Il affiche un sourire bienveillant et se lève pour récupérer un nouveau magazine de décoration. Avec des meubles de jardin, cette fois-ci. Je le remercie et tourne les pages en m'attardant sur les pages de plantes aromatiques.

— Je pense que le temps et la volonté sont de bons alliés. Mais n'oubliez pas que rien ne vous oblige à changer à tout prix la mentalité des gens. C'est terriblement triste, mais certaines personnes n'accepteront jamais l'homosexualité.

— Mais Sébastien est gay... On... On s'aime.

— Comme votre famille, peut-être que la sienne n'a jamais supporté cette idée.

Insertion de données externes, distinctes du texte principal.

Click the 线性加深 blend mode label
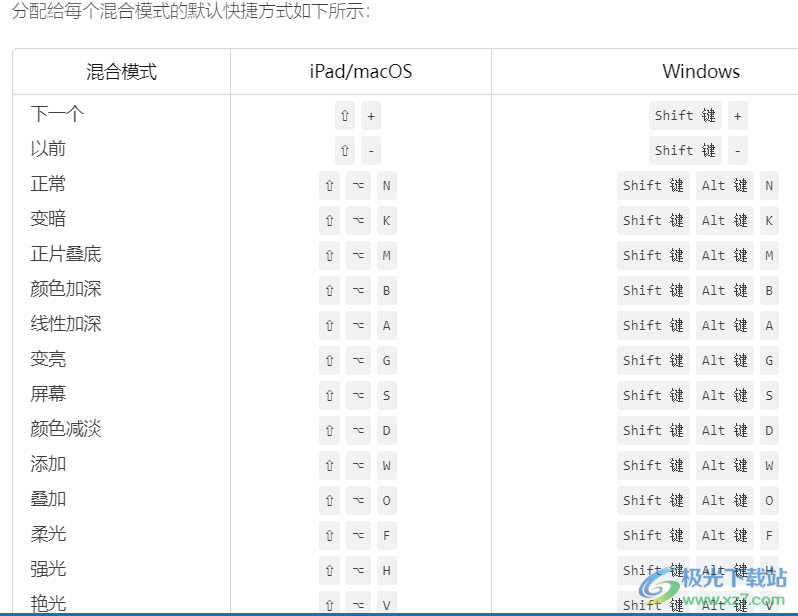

Plus jeune, vous aviez vos amis et Grégoire pour vous soutenir. Des personnes que Sébastien n'a sûrement pas eu la chance d'avoir.

Je m'arrête devant la photographie d'un couple accompagné de deux enfants, prenant leur déjeuner dans son jardin. La famille parfaite n'existe que dans les magazines. La mienne était particulièrement loin de celle aimante et compréhensive.

— J'aimerai qu'Ulrick m'accepte.

— En tant qu'homosexuel ?

— Compagnon de son père. Je veux qu'il comprenne les sentiments que j'ai pour Sébastien et que s'il ne le conçoit pas...

— Vous voudriez que Sébastien choisisse entre vous et son fils ?

— Non. Et puis je sais parfaitement qu'il choisira son fils. C'est ce que moi, je ferai si j'étais à sa place...

Ma main essuie ma joue. Ulrick est son fils, son petit garçon. Et moi, je ne suis que moi. Je n'ai pas plus de valeur dans sa vie qu'une passade. Bien qu'il a essayé de me persuader du contraire.

— Malheureusement, je ne connais pas Sébastien, avoue mon médecin. Mais je pense que vous êtes en droit d'avoir des explications. Au moins pour comprendre pourquoi il vous a repoussé suite à la réaction de son fils.

Je tourne la page du magazine et hoche la tête. Je vais devoir trouver un moyen de lui parler afin d'obtenir des explications. On ne peut pas s'être avoué nos sentiments pour au final les jeter à la poubelle parce qu'Ulrick ne les accepte pas.